__EXERCISE REQUIREMENTS__. All of the records must be restated exactly, with every line complete.

━━━

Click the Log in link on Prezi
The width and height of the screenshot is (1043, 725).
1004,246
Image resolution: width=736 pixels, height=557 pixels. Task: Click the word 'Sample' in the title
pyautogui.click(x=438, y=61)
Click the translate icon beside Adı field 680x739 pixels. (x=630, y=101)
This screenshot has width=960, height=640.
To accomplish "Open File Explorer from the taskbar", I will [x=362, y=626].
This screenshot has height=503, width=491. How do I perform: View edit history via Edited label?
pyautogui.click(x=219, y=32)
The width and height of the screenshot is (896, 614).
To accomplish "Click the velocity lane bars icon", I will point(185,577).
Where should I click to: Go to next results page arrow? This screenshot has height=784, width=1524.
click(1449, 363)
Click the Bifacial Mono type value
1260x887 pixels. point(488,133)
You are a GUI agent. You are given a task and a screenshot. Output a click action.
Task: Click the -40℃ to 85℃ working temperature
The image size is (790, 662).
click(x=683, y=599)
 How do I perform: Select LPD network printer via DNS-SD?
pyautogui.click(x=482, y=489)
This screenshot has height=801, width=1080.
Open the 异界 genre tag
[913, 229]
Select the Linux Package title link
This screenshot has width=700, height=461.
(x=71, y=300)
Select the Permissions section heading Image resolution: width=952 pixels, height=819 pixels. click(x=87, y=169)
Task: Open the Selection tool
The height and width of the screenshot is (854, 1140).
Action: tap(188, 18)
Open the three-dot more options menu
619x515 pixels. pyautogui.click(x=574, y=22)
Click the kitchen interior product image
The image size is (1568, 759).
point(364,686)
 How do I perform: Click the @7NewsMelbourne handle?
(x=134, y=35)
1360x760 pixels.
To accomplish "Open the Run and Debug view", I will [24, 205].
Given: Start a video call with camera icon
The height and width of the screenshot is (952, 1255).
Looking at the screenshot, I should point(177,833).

━━━

__ANSWER FOR THE TASK__.
Click the Log in link on Prezi
The width and height of the screenshot is (1043, 725).
1004,246
Image resolution: width=736 pixels, height=557 pixels. Task: Click the word 'Sample' in the title
pyautogui.click(x=438, y=61)
Click the translate icon beside Adı field 680x739 pixels. (x=630, y=101)
This screenshot has width=960, height=640.
To accomplish "Open File Explorer from the taskbar", I will [x=362, y=626].
This screenshot has height=503, width=491. How do I perform: View edit history via Edited label?
pyautogui.click(x=219, y=32)
The width and height of the screenshot is (896, 614).
To accomplish "Click the velocity lane bars icon", I will point(185,577).
Where should I click to: Go to next results page arrow? This screenshot has height=784, width=1524.
click(1449, 363)
Click the Bifacial Mono type value
1260x887 pixels. point(488,133)
You are a GUI agent. You are given a task and a screenshot. Output a click action.
Task: Click the -40℃ to 85℃ working temperature
The image size is (790, 662).
click(x=683, y=599)
 How do I perform: Select LPD network printer via DNS-SD?
pyautogui.click(x=482, y=489)
This screenshot has height=801, width=1080.
Open the 异界 genre tag
[913, 229]
Select the Linux Package title link
This screenshot has width=700, height=461.
(x=71, y=300)
Select the Permissions section heading Image resolution: width=952 pixels, height=819 pixels. click(x=87, y=169)
Task: Open the Selection tool
The height and width of the screenshot is (854, 1140).
Action: tap(188, 18)
Open the three-dot more options menu
619x515 pixels. pyautogui.click(x=574, y=22)
Click the kitchen interior product image
The image size is (1568, 759).
point(364,686)
 How do I perform: Click the @7NewsMelbourne handle?
(x=134, y=35)
1360x760 pixels.
To accomplish "Open the Run and Debug view", I will [24, 205].
Given: Start a video call with camera icon
The height and width of the screenshot is (952, 1255).
Looking at the screenshot, I should point(177,833).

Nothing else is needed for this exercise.